• Task description: Within the listing below, please copy exactly the lines between the line holding "Terms of Service (1409, 787)" and the line holding "Mensaje (90, 755)", inclusive.

• Records provided:
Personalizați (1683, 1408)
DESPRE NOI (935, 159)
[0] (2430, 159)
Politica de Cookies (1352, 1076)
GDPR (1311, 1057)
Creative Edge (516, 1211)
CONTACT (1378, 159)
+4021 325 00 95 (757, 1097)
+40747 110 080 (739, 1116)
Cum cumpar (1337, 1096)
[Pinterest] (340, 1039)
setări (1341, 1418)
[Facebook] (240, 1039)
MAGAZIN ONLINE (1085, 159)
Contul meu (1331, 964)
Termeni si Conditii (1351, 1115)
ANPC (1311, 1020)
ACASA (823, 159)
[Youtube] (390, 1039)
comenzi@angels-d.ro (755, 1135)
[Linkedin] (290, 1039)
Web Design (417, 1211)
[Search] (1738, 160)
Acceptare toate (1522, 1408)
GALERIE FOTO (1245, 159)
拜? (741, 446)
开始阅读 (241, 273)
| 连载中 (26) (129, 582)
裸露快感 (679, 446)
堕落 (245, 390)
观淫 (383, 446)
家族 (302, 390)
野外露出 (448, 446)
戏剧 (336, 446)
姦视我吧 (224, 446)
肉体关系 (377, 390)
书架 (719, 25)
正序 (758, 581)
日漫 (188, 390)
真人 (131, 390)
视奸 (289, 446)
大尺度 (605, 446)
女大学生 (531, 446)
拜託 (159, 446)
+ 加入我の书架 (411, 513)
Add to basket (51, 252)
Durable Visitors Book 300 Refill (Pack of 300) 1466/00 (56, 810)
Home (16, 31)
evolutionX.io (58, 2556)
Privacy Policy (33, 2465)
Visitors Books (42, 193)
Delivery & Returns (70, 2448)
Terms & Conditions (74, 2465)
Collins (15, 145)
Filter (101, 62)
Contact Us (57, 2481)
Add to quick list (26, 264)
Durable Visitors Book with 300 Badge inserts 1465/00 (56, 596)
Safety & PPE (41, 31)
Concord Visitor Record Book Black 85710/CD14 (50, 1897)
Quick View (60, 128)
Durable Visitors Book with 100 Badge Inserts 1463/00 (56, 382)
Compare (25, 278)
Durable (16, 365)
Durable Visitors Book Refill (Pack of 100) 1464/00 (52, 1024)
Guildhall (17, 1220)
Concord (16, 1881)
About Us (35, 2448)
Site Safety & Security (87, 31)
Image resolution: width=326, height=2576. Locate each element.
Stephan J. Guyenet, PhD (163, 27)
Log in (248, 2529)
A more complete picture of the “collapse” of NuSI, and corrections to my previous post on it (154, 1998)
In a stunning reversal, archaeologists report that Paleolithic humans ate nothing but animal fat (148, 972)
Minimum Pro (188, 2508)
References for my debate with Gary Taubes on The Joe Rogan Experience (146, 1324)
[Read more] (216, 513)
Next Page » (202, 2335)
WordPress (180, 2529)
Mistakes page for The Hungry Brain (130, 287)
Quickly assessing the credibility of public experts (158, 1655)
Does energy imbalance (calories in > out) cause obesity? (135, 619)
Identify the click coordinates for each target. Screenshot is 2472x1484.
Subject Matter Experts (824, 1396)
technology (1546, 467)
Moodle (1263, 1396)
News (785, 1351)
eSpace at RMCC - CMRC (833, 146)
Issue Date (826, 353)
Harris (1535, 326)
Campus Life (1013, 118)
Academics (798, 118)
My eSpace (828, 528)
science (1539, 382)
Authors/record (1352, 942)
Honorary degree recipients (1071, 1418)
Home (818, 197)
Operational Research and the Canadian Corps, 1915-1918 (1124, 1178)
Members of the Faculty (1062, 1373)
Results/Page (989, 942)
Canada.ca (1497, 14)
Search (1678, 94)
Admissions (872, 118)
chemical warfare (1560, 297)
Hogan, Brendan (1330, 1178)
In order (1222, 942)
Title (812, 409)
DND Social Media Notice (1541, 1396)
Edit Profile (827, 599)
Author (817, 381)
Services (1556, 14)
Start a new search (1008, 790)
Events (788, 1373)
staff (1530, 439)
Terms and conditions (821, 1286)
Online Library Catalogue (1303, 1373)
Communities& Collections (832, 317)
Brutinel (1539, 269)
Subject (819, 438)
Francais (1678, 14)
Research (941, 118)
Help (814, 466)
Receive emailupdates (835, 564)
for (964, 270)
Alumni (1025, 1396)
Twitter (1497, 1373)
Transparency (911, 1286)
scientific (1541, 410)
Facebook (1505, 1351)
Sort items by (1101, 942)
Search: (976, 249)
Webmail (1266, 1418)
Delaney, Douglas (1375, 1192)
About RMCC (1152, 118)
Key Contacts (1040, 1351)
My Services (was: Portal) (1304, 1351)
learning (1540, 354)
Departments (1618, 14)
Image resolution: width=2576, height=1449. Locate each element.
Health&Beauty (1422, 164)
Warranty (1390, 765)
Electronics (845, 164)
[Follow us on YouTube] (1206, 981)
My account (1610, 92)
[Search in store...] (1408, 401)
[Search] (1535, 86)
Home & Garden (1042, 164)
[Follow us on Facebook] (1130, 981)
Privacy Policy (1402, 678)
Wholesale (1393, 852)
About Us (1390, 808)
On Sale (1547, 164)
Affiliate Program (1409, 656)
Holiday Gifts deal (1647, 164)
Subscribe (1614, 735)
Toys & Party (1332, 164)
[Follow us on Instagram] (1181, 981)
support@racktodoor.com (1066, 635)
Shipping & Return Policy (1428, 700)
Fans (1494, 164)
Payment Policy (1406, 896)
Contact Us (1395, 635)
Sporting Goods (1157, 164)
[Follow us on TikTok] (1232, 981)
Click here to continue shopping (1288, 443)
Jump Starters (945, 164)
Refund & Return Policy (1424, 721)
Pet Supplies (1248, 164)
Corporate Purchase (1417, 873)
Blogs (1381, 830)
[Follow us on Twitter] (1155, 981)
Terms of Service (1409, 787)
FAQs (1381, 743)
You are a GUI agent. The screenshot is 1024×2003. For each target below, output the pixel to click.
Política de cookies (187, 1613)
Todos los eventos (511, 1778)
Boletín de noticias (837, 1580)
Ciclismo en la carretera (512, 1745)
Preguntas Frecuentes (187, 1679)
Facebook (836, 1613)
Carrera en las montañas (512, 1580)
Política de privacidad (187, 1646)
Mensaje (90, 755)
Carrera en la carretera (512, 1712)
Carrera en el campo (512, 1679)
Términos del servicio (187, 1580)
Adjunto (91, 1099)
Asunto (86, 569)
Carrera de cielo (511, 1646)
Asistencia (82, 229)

• Task answer:
Terms of Service (1409, 787)
FAQs (1381, 743)
You are a GUI agent. The screenshot is 1024×2003. For each target below, output the pixel to click.
Política de cookies (187, 1613)
Todos los eventos (511, 1778)
Boletín de noticias (837, 1580)
Ciclismo en la carretera (512, 1745)
Preguntas Frecuentes (187, 1679)
Facebook (836, 1613)
Carrera en las montañas (512, 1580)
Política de privacidad (187, 1646)
Mensaje (90, 755)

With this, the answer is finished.